Criminal Justice Bill

Part of the debate – in the House of Lords at 4:45 pm on 15th July 2003.

Alert me about debates like this

Photo of Lord Clinton-Davis Lord Clinton-Davis Labour 4:45 pm, 15th July 2003

I rise to oppose my noble friend. I do not do that easily or often. However, on this occasion I think that the case that has been made by a number of Members of the Committee is almost irrefutable. When one considers the views of organisations such as Justice, the Bar Council and the Law Society, none of which are averse to changes in the law, such views are persuasive. They are wholly against the ideas which have been advanced by the Government, particularly as regards the three items mentioned by the noble Lord, Lord Hunt.

My view is that the burden of proof rests very heavily upon those who want to change the law. As far as I can make out, what is being advanced by those who argue for these provisions is based on belief that in certain cases it is safe to dispense with juries. But, frankly, belief is insufficient. The burden of proving that the system of justice can be improved falls on those who put forward these solutions. Therefore, I think that belief is insufficient. We are not talking about 30 or 40 years ago, we are talking about the present situation.

None of the organisations I have mentioned can be accused in any way of being conservative—with a small "c". In their time, those organisations have put forward vital, important and, in my view, essential provisions for strengthening the law. It is true that certain police organisations have come out in favour of the change which is being advocated, but they are all concerned with the prosecution of offences. Therefore, not one organisation of repute, which is concerned both with prosecution and defence issues, supports these proposals.

My view is based upon some 50 years of practice as a solicitor. In the debate so far, only the noble Lord, Lord Hunt of Wirral, and myself represent that particular profession. In that time, I have never come across a situation in which a jury was totally misled or totally foundered upon the evidence that was put forward by the prosecution. Members of the jury come forward with their own ideas. As has rightly been said, it is impertinent to believe that they follow each nuance that is advanced: of course they do not; but do the lawyers?

In my view the jury system, even in complex cases, answers the bill. There are certain instances in which there should be more co-operation between the prosecution and the defence. I also believe—and I speak here from experience—that where there is such co-operation, the cause of justice is improved immeasurably.

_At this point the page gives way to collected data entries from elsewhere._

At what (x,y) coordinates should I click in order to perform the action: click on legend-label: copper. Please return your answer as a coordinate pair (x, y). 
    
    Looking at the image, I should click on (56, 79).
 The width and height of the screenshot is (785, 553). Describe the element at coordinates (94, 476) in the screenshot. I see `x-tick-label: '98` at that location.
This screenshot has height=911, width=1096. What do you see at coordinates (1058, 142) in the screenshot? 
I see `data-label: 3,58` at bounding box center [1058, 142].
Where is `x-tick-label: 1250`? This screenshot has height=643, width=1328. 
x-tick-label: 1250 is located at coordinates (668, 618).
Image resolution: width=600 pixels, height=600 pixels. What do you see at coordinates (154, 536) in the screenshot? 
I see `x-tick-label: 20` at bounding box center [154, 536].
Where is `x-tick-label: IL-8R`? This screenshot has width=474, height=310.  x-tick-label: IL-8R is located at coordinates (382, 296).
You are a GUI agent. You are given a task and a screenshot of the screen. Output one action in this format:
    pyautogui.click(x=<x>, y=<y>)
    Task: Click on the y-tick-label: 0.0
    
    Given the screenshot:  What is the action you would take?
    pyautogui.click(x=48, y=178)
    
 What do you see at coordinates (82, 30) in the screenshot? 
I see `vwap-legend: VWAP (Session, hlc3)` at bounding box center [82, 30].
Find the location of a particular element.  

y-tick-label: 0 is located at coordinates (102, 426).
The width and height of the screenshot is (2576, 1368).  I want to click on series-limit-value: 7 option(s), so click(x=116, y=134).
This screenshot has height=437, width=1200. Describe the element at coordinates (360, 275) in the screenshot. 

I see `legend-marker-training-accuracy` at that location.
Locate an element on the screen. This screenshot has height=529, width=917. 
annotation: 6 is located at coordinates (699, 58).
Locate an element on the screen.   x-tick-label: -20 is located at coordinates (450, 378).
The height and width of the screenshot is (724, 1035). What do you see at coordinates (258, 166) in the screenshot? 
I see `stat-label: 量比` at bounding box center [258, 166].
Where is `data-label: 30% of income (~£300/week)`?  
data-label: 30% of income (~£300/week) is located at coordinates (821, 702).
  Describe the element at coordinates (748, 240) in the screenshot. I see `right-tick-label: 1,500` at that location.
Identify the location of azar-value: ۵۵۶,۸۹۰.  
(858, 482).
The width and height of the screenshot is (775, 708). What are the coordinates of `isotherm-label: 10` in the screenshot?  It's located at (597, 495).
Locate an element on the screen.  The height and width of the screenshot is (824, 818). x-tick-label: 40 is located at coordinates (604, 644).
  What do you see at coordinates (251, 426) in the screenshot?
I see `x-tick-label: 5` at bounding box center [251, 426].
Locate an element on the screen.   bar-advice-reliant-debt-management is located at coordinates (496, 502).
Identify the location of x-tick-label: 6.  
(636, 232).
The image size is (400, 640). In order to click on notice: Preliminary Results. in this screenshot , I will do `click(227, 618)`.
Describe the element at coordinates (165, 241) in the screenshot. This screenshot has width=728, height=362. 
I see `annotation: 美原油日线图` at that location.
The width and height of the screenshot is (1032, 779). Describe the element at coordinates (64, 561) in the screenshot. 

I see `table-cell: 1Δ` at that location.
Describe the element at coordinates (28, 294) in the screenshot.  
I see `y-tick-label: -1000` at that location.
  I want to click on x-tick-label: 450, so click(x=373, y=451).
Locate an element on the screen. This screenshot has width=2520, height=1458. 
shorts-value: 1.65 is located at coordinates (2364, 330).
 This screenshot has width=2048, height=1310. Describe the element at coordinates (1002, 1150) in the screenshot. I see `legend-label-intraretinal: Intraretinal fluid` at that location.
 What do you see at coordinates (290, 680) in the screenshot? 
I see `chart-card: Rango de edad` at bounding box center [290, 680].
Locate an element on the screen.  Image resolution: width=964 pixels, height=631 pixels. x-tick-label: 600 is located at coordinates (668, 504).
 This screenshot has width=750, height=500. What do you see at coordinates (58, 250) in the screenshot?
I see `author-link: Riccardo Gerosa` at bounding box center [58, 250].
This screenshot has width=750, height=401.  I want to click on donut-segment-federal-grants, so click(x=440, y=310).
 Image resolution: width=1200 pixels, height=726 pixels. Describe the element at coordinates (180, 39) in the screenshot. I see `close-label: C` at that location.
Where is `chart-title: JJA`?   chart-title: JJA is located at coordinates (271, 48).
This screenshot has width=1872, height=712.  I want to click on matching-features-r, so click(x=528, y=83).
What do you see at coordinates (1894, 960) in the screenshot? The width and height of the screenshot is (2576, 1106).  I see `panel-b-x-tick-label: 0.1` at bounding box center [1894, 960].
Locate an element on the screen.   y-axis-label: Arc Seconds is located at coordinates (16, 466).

I turn to jury tampering. As I said at Second Reading, when I was defending I came across one particular incident in which the argument of jury tampering was advanced. It resulted in a total acquittal of the defendants. Of course they had a brilliant advocate at the time. That apart, the case which was put forward was vitally flawed. I do not think that we should consider a right to trial by jury being abrogated because of something that may happen in the future. It may well be that there is some evidence of jury tampering, but surely there are other means of protecting juries that could be tried.

On what evidence is the removal of juries wholly justified? I think it is slender. I return to the point I made right at the beginning. I do not think that the evidence should be slender: it should be firm and irrefutable; and that is not the case.